Above: Tulane President Michael A. Fitts presides at a special Homecoming installment of the Presidential Speaker Series in McAlister Auditorium on Oct. 21, 2022. (Photos by Paula Burch-Celentano)
The event, held in McAlister Auditorium on Oct. 21, 2022, attracted more than a thousand alumni, students and parents. Isaacson, prompted by questions from Fitts, related fascinating, little-known anecdotes from the lives he has chronicled through his books.
Fitts asked Isaacson to expand on the personal qualities of the innovators who fill the pages of his popular biographies, including Benjamin Franklin, Leonardo da Vinci, Albert Einstein, Steve Jobs and Jennifer Doudna, who helped cracked the genetic code, leading the world in a life sciences revolution.
These people “in a sense break out of the box and make a difference in the world,” said Fitts. “You describe them as connecting beauty with science, that they cross boundaries, but is there anything about their psychology and character that you found that is a common theme in all these people?”
“Unbounded curiosity” is a quality that stands out in his subjects, according to Isaacson, and inspires groundbreaking individuals to think more, question more and ponder the world around them more deeply.
“Every century, you can find a place that becomes a cradle of creativity like Florence in the 1570s was for da Vinci, Philadelphia for Ben Franklin in the 1770s, and the Silicon Valley for Steve Jobs in the 1970s,” Isaacson said, drawing a parallel between those places and the Crescent City as a birthplace of new ideas, creativity and innovation.
“New Orleans has a diversity that would have almost put Florence to shame,” he said.
“There’s no question.
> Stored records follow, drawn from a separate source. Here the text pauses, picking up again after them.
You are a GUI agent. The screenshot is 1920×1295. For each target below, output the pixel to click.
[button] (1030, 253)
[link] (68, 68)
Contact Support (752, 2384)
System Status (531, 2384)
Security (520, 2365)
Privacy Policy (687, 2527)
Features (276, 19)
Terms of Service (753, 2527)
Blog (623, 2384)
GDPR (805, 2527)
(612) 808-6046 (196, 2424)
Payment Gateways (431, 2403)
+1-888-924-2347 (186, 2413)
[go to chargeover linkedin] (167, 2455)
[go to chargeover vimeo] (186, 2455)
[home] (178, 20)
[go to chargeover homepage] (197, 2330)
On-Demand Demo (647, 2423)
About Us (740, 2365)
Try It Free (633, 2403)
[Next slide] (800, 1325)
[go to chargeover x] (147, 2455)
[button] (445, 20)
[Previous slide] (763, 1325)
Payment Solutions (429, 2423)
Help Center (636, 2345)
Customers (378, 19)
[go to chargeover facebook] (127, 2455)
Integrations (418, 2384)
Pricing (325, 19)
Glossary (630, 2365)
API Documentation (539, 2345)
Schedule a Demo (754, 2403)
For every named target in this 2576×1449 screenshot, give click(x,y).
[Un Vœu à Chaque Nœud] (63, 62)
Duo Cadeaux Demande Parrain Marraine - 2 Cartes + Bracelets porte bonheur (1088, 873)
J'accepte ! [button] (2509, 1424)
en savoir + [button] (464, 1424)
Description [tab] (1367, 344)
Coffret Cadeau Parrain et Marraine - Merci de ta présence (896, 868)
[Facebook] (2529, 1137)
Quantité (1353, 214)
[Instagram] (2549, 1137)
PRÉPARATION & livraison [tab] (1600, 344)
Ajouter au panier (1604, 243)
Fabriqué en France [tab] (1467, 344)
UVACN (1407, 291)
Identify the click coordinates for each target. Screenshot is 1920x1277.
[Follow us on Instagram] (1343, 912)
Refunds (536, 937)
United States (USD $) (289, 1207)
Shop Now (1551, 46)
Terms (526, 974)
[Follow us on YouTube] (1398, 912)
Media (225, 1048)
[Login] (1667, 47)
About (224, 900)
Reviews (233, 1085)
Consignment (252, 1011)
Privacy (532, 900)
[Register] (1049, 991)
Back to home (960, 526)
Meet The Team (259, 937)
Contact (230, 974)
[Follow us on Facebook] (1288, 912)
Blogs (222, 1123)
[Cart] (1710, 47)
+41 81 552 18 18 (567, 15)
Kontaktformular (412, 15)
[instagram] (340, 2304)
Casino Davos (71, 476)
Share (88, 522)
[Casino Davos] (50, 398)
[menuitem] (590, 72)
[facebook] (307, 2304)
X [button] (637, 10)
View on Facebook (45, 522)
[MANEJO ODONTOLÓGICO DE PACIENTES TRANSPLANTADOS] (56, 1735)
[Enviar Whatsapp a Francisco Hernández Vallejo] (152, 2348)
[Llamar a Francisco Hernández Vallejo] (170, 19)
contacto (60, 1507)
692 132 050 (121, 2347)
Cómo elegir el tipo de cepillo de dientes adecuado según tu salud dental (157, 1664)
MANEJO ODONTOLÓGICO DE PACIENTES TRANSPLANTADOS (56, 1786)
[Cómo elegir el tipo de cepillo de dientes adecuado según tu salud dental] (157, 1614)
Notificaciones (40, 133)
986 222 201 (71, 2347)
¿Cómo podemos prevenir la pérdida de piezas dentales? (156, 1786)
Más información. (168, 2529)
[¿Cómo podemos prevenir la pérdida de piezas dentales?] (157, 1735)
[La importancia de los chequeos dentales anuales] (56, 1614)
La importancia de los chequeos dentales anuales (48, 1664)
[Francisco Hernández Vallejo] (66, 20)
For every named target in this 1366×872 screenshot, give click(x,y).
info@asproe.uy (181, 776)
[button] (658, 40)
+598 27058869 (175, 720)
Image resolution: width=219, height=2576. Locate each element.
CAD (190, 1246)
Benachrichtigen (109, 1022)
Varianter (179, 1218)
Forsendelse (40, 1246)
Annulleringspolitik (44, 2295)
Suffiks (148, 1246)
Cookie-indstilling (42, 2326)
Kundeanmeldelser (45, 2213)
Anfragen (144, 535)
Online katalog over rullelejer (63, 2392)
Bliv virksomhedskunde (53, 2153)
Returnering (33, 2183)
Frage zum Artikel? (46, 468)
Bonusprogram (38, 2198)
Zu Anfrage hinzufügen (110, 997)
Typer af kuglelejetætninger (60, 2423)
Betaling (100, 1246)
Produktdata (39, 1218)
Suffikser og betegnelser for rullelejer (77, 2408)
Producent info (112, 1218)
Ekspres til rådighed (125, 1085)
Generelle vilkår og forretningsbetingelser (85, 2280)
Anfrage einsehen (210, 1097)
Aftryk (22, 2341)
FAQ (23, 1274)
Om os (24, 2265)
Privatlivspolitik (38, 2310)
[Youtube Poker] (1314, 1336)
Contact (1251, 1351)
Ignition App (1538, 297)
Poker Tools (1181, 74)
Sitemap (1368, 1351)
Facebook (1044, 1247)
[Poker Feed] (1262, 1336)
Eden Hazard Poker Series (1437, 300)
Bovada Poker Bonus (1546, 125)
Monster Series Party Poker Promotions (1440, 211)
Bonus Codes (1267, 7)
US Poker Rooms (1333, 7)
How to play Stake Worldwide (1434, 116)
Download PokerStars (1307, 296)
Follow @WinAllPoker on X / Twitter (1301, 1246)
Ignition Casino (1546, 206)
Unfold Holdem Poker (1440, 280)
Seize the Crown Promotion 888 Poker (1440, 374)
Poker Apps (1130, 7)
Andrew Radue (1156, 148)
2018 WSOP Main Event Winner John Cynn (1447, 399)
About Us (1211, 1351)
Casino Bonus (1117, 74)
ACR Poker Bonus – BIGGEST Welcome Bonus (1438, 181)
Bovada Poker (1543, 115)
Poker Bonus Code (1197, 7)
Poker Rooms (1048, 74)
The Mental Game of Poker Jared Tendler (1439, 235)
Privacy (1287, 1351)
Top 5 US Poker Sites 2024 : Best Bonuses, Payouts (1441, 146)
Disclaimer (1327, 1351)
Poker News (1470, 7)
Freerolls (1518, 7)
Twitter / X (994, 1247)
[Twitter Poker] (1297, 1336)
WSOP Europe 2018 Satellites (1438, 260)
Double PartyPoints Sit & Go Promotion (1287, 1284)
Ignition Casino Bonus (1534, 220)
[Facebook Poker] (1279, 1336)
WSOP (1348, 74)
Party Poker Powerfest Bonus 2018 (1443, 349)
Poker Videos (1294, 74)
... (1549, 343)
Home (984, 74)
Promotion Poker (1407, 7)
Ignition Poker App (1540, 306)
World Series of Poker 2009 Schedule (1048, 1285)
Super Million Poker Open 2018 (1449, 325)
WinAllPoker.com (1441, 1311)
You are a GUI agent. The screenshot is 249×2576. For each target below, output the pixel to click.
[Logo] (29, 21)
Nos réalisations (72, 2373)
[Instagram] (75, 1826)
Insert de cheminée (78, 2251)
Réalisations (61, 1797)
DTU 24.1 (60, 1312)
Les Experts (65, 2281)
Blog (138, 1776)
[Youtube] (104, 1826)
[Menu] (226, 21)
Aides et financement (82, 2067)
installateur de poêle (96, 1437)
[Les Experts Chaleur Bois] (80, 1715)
It’s what draws our students. It’s this creativity, this energy that emanates in New Orleans,” Fitts said, adding that the city consistently ranks as one of the top college towns in the nation.
“It’s about connecting your passion to something larger than yourself,” Isaacson observed, a trait he’s witnessed in Tulane students.
Or contemplating something smaller, like the tongue of a woodpecker, may lead to unexpected revelations, something Isaacson discovered while writing da Vinci’s biography and coming across several references to the tongue of a woodpecker.
What is special about a woodpecker’s tongue and why be curious about it, Isaacson wondered?